It was one of the most nerve-wracking moments of my life. I looked around the room at a mixed bag of humanity: some friends, some strangers, some strange friends, and some friendly strangers. I had never admitted this before. The thought of uttering it out loud terrified me. But all of them had the same problem that I had. A screen problem. You probably have one too.
The LCD (liquid crystal display) revolution happened before we knew what had hit us. I spent my adolescence in the middle of its dawn. I had the first iPod which became an iPad which became an iPhone and before I knew it, I couldn’t remember life before my constant companion. When I moved to Israel, I tried to quit cold turkey. It worked for a time, but I always knew that I would relapse; if you don’t commit to quit wholeheartedly, the apps tug on you like so many riptides.
Nellie Bowles of the New York Times recently penned an article detailing how several scions of Silicon Valley have been disabused of their notions that screens and rapidly advancing technology are benign. Their addictive powers rival those of notorious drugs, and with billions of R&D dollars pouring into the next innovation, there is no telling where, when, or if this trend will end. Well as they say: if you can’t beat ‘em, join ‘em. What do our sages and chassidic masters have to teach us about harnessing the LCD light that bursts forth from the depths of human innovation?

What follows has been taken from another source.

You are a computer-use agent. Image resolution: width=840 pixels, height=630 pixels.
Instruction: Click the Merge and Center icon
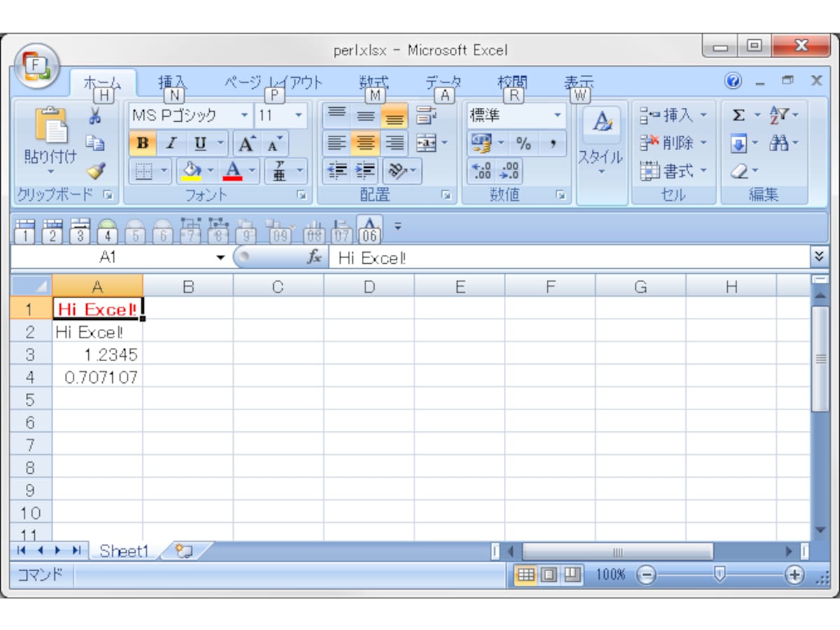tap(426, 143)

That light can damage us needs no proof. The sun’s intensity can burn a human retina, and a concentrated laser can bisect a steel beam. Spiritual light can also do harm if misused or abused. Our masters teach us that if a person has not perfected herself to the proper degree, the Torah she learns – the light of the seven days of Creation – can actually add strength to the negative forces in this world (Derekh Pikkudecha, Hakdama). And yet, just as the sun might hold the key to an energy revolution and lasers make miracles possible, a person utilizes the light of Torah anyway. Hashem gave us light to use it. Because if we remain in the dark, we will never get where we need to go (Id).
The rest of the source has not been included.